Dow to Introduce New Silicone Facade Program
At the beginning of the month, The Dow Chemical Company announced plans to introduce the world’s first commercially available program for carbon-neutral silicones in building facades.
According to Dow, the ground-breaking innovation will allow builders to design with more freedom by engineering less impact, as carbon-neutral silicones can reduce the carbon needed to produce the silicone polymers that are the building blocks of its products to net zero. The World Green Building Council reports that the building sector is responsible for approximately 39% of global CO2 emissions, which includes both embodied carbon and building operations.
The program will select PAS 2060-verified carbon-neutral silicones, which are slated to decrease the environmental impact of buildings and contribute to achieving regional and global targets for CO2 reduction. The verification is internationally recognized for organizational carbon-neutrality.
Although the production of Dow’s silicon products still require energy, the use of them is reported to require very low energy in applications such as prefabricated facade elements and glass insulation, which will help to significantly improve the energy efficiency of buildings.
Operating under the DOWSIL Carbon-Neutrality Program, the silicones are also intended to be used for structural glazing, insulating glass and weather sealing. The durability of the silicones is proven to last more than 50 years in insulated building envelopes. For silicone sealants, Dow adds that the carbon ration conserves up to 20 times more energy than what is needed to produce them for insulated glass.
“The commercial introduction of our carbon-neutrality program for DOWSIL Silicones for building facades represents a true evolution in silicone carbon-neutrality,” said Markus Plettau, Dow’s Global Segment Leader for Building Facades. “Aligned with the industry efforts towards developing net-carbon-zero buildings to reduce CO2 emissions, Dow is leading the way in decreasing the embodied carbon present in construction materials.”
Plettau adds that he is positive that silicone will remain the technology of choice when it comes to building and construction, not only because of its long-term performance and carbon footprint ,but also because it equips buildings with enhanced energy and greenhouse gas emissions performances.
“The carbon-neutrality program for DOWSIL Silicone materials is not only an advantage for architects, builders and building owners, but also a key to achieving significant ongoing carbon reduction through integrated design solutions, allowing these industry professionals to design with more freedom by engineering less impact.”
Dow’s carbon-neutral silicones will be able to contribute to additional international green building certification points. Each product will have an Environmental Product Declaration (EPD) that communicates transparent and comparable information about the life-cycle environmental impact of our products.
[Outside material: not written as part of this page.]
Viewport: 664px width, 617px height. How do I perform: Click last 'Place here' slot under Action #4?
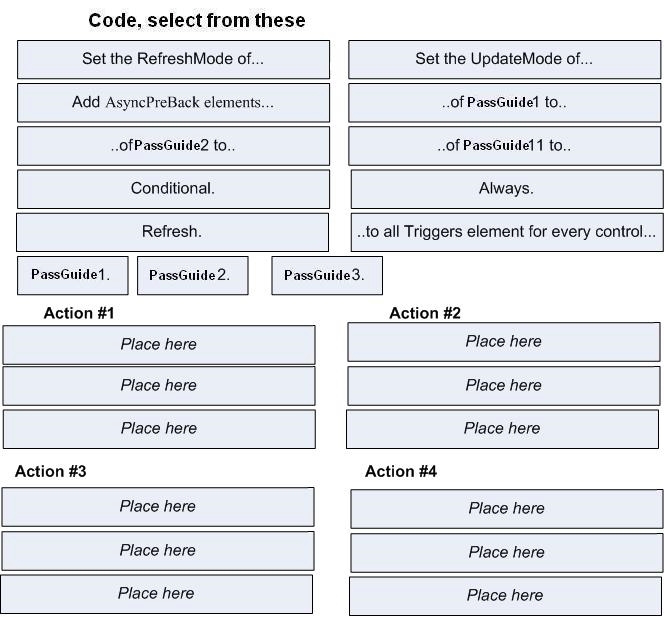click(505, 596)
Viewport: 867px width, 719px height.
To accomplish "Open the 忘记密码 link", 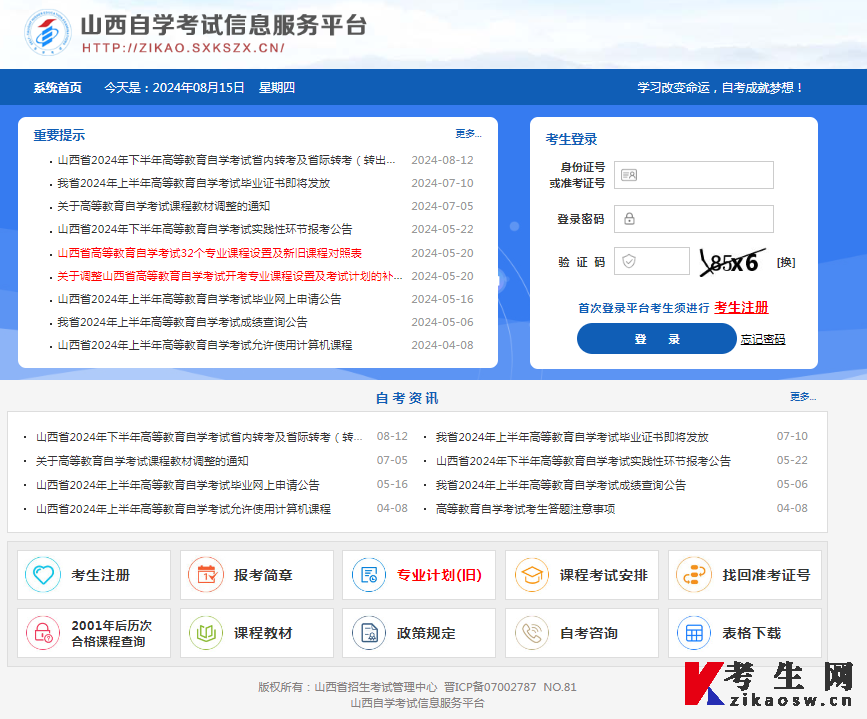I will pyautogui.click(x=762, y=338).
Other Sustainability Solutions, Initiatives
For over 20 years, Dow has been recognized for its efforts in investing in sustainability. In 2020, the company was named to the Dow Jones Sustainability World Index by S&P Global. At the time, Dow was also named to the DJSI North America Index, with the company noting that it had performed well in Operational Eco-Efficiency, Labor Practice Indicators and Environmental and Social Reporting.
Regarding other Green Building Council initiatives, however, earlier this year in the United States, the USGBC announced 15 cities and counties that planned to commit certification with support of the LEED for Cities Local Government Leadership Program.
Launched in 2017, the program is backed by USGBC and the Bank of American and has reportedly contributed more than $1.75 million to support 56 cities and counties in their pursuit of LEED certification. The program aims to help local governments committed to reducing climate change and advancing resilience and social equity by measuring and tracking performance using the LEED for Cities rating system.
The program provides peer-to-peer networking opportunities, technical assistance, access to educational resources and waived membership, registration and certification fees to support the participants working toward LEED certification.
At the time of its announcement, the USGBC added that more than 120 cities and communities had achieved LEED certification.
In other recent news involving green building facades, Lawrence Berkeley National Laboratory confirmed in May that the USGBC was piloting a new credit for the installation of cool exterior walls in new homes, schools and commercial buildings for the purpose of mitigating urban heat islands.
Berkeley noted that with the pilot credit, it was a test integration for cool walls into the USGBC’s LEED ratings for buildings. The credit was written by Berkeley Lab scientist Ronnen Levinson based on peer-reviewed research by the University of South California and Berkeley Lab. The study found that reflective walls could lower urban air temperature much like reflective “cool roofs.”
The newly issued pilot credit means buildings that satisfy specific cool wall requirements will earn an innovation point in LEED. After a trial period, USGBC will decide whether to add the pilot credit to its permanent library.
Berkeley added that the idea is to surface exterior walls with a solar-reflective paint or cladding. Reflecting sunlight out of the city reduces urban heat. To qualify for the LEED pilot credit, buildings must cover 75% of a building’s exterior with a cool wall material that reflects at least 60% of sunlight, among other specifications.